O anúncio da abertura de negociações indiretas entre Israel e Síria gerou críticas da opinião pública e de políticos israelitas, que não apoiam uma eventual retirada das Colinas de Golã, e suspeitam de que o primeiro-ministro Ehud Olmert esteja a tentar desviar as atenções dos seus problemas com a Justiça.

Os israelitas estão revoltados com a hipótese de que Olmert, investigado actualmente por um escândalo de corrupção, tenha decidido retomar as negociações com Damasco numa tentativa de manipular a opinião pública. O primeiro-ministro pode voltar a ser interrogado pela polícia na sexta-feira.

Depois de oito anos com as relações congeladas, Israel e Síria anunciaram na quarta-feira que deram início a negociações indiretas de paz, sob os auspícios da Turquia, que incluem a retirada israelita das colinas de Golan, conquistadas por Israel na guerra de 1967.

Olmert é alvo de duras críticas devido ao preço de um eventual acordo de paz. O primeiro-ministro israelita declarou que o seu país estaria “disposto a ir mais além nas concessões, que certamente serão dolorosas”.

Com estas palavras, o chefe do governo israelita referia-se a Golan, área estratégica conquistada em 1967 e anexada em 1981, onde actualmente vivem cerca de 20.000 colonos judeus.

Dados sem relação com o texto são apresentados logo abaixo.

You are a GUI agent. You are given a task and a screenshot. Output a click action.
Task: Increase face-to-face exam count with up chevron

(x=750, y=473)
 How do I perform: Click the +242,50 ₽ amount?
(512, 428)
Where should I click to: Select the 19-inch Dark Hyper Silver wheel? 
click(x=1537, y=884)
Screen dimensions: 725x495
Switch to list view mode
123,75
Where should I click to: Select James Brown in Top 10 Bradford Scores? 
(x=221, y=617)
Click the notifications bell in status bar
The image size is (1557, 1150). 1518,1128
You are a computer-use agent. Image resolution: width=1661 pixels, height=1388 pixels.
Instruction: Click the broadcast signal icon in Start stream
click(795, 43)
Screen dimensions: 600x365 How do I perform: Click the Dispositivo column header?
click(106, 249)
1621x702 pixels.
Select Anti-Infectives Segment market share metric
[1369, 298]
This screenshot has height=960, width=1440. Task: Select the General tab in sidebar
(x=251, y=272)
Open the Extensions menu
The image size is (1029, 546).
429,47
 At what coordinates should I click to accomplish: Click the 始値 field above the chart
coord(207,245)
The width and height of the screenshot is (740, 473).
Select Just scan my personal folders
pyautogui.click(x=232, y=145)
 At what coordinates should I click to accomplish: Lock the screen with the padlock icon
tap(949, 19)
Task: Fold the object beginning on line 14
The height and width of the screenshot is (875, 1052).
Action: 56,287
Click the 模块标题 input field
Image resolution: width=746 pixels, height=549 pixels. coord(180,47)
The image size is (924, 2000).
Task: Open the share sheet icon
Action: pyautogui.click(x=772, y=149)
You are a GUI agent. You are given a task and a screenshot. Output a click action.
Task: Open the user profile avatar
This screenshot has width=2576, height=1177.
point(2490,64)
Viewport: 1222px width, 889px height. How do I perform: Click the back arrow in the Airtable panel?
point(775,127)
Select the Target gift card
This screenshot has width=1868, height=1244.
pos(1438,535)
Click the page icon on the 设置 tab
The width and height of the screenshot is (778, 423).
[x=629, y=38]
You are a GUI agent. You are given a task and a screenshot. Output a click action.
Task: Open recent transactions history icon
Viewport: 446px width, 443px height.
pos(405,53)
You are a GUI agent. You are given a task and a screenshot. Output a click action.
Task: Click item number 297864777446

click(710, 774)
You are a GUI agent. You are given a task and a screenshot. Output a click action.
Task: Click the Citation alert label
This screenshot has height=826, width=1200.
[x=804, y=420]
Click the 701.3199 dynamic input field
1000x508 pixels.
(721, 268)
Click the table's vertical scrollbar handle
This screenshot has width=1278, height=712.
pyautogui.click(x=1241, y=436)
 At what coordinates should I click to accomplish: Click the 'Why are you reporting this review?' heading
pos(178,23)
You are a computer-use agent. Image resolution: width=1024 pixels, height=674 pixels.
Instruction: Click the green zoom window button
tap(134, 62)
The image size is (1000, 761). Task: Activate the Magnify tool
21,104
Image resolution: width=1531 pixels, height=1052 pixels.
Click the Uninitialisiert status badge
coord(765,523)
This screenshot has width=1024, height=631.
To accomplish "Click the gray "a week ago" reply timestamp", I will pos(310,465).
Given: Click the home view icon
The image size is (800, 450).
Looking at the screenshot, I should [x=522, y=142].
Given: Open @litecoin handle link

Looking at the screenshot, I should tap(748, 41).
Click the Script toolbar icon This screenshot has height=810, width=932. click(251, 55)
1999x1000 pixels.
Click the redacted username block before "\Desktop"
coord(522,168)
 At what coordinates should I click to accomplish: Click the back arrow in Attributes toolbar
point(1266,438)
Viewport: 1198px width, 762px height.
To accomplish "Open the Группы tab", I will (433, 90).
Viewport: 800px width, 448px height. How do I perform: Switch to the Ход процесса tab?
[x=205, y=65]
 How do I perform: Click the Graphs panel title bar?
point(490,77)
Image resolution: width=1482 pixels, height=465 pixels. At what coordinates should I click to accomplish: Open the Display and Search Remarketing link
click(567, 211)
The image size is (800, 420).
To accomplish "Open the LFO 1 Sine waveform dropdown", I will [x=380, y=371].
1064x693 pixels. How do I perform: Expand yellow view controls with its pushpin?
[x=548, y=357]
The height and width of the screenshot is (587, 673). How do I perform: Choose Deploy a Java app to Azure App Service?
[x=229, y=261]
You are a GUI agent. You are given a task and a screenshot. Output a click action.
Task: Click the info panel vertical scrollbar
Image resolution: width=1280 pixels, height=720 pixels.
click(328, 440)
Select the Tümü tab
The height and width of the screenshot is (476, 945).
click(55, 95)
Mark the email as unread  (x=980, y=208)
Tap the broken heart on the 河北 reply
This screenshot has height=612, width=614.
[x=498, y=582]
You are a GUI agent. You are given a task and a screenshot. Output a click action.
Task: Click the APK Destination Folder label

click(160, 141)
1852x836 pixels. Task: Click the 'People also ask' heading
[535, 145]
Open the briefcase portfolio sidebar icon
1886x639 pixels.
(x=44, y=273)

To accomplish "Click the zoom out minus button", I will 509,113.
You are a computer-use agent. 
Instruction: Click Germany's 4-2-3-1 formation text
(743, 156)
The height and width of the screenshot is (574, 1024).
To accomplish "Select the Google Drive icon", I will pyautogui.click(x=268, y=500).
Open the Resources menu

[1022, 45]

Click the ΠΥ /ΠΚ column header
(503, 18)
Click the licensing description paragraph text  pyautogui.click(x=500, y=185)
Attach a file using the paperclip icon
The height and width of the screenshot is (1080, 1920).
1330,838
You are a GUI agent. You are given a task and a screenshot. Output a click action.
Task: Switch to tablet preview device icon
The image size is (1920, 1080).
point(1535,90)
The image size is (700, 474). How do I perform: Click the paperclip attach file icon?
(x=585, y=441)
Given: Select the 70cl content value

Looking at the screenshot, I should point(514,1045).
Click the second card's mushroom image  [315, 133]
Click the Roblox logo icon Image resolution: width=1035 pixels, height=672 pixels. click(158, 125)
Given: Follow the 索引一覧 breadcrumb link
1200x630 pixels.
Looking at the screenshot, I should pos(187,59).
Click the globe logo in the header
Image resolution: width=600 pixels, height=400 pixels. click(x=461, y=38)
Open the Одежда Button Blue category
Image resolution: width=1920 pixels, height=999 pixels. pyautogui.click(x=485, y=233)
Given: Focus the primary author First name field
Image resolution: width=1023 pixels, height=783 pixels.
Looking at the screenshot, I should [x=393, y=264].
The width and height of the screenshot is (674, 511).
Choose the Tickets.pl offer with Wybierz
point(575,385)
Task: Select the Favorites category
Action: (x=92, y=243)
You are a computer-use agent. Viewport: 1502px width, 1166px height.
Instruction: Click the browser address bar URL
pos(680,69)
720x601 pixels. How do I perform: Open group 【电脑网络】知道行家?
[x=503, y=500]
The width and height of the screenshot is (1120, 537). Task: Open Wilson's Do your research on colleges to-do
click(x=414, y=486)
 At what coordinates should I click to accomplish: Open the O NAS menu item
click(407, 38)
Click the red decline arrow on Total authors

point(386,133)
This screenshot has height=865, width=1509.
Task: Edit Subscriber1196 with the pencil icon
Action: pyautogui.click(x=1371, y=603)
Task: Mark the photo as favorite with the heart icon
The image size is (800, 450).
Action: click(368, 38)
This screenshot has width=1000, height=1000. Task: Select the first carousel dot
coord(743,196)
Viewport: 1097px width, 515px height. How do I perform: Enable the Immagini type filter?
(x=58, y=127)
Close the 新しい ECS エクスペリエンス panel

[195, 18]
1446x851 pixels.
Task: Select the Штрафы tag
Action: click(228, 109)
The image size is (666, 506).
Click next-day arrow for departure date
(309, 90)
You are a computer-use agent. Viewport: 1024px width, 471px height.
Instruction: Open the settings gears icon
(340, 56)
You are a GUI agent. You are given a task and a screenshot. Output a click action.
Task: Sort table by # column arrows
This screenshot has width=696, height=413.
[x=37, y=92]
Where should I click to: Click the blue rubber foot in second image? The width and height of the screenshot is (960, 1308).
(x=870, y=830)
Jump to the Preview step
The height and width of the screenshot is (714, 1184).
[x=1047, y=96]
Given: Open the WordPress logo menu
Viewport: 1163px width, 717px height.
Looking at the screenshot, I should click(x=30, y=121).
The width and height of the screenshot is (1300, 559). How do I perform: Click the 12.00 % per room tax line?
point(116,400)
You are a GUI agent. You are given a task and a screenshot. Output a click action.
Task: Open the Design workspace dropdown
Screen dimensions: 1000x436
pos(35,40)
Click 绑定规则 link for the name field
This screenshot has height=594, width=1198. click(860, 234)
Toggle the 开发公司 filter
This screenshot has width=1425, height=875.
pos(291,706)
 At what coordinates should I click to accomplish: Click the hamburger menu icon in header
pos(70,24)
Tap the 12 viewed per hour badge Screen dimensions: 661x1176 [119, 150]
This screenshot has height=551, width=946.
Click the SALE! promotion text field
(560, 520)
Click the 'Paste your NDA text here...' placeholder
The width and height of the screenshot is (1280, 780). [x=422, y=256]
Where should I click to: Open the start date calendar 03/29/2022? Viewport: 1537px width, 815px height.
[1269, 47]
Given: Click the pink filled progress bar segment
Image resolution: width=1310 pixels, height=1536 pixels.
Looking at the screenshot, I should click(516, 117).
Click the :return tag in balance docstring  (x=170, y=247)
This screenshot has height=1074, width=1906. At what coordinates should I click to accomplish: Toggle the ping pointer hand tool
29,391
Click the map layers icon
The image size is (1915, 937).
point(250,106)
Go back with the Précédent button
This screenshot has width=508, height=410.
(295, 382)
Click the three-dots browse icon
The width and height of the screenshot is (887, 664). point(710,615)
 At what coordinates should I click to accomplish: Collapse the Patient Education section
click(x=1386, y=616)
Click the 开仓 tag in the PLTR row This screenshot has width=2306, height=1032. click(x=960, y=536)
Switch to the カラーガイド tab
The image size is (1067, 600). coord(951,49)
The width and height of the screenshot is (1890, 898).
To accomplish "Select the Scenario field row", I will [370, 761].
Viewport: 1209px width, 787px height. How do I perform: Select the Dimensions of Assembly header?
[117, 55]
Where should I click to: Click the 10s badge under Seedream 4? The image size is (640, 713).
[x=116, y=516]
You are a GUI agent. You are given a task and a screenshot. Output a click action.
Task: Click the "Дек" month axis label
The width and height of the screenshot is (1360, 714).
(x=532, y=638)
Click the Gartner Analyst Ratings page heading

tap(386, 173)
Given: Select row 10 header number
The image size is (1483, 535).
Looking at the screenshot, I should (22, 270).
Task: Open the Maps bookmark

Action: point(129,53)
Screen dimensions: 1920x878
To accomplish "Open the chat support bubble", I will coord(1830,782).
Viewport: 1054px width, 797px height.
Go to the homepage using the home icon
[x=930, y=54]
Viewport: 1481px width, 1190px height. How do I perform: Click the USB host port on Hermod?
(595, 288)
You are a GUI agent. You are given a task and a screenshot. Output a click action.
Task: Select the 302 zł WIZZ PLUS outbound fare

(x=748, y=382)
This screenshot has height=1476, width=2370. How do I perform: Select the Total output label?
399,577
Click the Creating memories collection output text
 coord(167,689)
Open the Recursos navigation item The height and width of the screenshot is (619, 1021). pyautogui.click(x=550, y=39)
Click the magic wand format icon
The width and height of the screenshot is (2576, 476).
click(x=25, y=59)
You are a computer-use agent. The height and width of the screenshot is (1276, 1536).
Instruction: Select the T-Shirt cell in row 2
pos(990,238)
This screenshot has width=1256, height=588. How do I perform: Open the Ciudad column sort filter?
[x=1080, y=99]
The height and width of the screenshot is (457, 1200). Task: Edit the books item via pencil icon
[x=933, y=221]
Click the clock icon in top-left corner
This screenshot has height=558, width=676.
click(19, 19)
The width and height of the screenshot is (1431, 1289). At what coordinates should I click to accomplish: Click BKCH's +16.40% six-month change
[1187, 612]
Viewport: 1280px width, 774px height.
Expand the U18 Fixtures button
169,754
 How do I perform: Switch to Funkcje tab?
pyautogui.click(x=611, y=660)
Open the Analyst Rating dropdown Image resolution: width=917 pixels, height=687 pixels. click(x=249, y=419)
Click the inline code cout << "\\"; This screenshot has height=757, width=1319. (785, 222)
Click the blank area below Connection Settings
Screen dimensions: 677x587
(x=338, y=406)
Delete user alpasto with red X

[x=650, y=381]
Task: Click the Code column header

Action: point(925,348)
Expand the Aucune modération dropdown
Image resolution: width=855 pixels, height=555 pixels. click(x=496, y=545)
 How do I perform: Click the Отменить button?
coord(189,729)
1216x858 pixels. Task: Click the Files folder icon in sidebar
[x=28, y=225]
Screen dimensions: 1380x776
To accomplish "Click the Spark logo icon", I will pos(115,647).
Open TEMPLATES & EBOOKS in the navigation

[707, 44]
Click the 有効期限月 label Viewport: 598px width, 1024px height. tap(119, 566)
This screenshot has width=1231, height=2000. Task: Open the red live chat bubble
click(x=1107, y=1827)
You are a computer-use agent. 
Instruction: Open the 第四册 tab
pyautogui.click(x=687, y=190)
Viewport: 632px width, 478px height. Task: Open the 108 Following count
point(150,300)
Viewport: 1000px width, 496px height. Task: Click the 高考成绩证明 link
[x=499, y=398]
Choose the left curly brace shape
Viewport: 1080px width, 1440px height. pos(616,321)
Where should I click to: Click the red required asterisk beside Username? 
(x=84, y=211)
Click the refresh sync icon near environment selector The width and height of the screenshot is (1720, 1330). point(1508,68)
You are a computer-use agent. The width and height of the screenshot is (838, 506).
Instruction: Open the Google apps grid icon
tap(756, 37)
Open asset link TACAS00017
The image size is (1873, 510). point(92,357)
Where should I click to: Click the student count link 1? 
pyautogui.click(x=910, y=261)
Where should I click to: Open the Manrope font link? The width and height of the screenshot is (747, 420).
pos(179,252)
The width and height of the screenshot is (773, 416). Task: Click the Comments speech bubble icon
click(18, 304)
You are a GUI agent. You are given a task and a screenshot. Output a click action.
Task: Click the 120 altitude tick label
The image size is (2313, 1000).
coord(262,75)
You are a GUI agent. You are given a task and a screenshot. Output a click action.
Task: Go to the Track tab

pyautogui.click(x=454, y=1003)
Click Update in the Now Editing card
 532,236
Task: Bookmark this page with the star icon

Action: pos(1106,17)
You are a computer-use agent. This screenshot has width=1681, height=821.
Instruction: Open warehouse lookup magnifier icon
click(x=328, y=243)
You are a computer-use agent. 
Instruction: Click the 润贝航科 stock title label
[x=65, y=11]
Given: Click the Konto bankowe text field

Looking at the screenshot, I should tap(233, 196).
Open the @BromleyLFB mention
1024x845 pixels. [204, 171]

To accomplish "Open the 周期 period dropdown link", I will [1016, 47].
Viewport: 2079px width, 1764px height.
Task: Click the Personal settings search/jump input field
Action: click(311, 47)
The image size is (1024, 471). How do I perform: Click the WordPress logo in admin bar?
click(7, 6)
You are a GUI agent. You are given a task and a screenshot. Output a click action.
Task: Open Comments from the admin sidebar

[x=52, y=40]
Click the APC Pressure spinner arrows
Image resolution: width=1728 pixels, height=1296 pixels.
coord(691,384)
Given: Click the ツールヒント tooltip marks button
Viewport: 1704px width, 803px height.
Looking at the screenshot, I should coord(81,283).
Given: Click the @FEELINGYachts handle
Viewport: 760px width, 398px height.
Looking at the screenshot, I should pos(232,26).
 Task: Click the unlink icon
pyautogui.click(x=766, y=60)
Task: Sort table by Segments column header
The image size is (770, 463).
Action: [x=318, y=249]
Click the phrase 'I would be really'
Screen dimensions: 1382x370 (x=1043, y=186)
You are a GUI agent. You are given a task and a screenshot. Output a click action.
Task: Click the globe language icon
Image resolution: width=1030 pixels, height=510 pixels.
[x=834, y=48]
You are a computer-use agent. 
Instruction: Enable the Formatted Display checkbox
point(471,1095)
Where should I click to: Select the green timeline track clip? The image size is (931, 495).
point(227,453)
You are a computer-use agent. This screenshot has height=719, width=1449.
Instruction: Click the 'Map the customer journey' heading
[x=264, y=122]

A Síria exige a devolução total da região, incluindo um acesso ao lago Tiberíades, principal reservatório de água doce de Israel.

Para impedir uma retirada, 57 dos 120 deputados do Parlamento israelita (entre eles seis pertencentes ao Kadima, partido de Olmert) devem apresentar na próxima semana um projecto de lei que exige a ractificação de pelo menos 80 deputados (quase 20 a mais que o habitual) da Knesset para a aprovação de qualquer concessão territorial nas colinas de Golan.

Eli Yishai, chefe do partido ultra-ortodoxo Shas, membro da coalizão governamental, expressou suas reservas ao afirmar que a Síria, “que apoia o Hezbolah e o Hamas, continua a fazer parte do eixo do mal”.

A ministra israelita das Relações Exteriores, Tzipi Livni, que segundo a imprensa do país não participou dos primeiros contactos com Damasco, impôs condições.

“A Síria deve entender que precisa romper com o Irão, com o Hezbolah (movimento radical xiita de origem libanesa) e com o Hamas (movimento radical islâmico palestino), além de outras organizações terroristas” para alcançar a paz, afirmou Livni.

Duas pesquisas, de um canal de televisão e da rádio militar israelita, apontam que 70% e 64% dos israelitas, respectivamente, são contra uma retirada de Golan.

Além disso, a sondagem mostra que 64% dos entrevistados relacionam a retomada das negociações com a Síria ao escândalo de Olmert.

Até mesmo na oposição de esquerda israelita, favorável a uma eventual retirada de Golan, a deputada Zeeva Galon disse à rádio pública que “um primeiro-ministro envolvido em quatro investigações da polícia não tem estatura moral para tomar uma iniciativa tão importante com a Síria”.

Uma fonte próxima a Ehud Olmert, citada pela rádio militar, declarou que o chefe de governo tem mandato para negociar e que Israel tem mais chances de alcançar um acordo com a Síria do que com os palestinos.

O gabinete do primeiro-ministro voltou a dizer nesta quinta-feira que as negociações com a Síria não têm nada a ver com as investigações sobre a entrega ilegal de fundos por parte de um empresário americano a Olmert.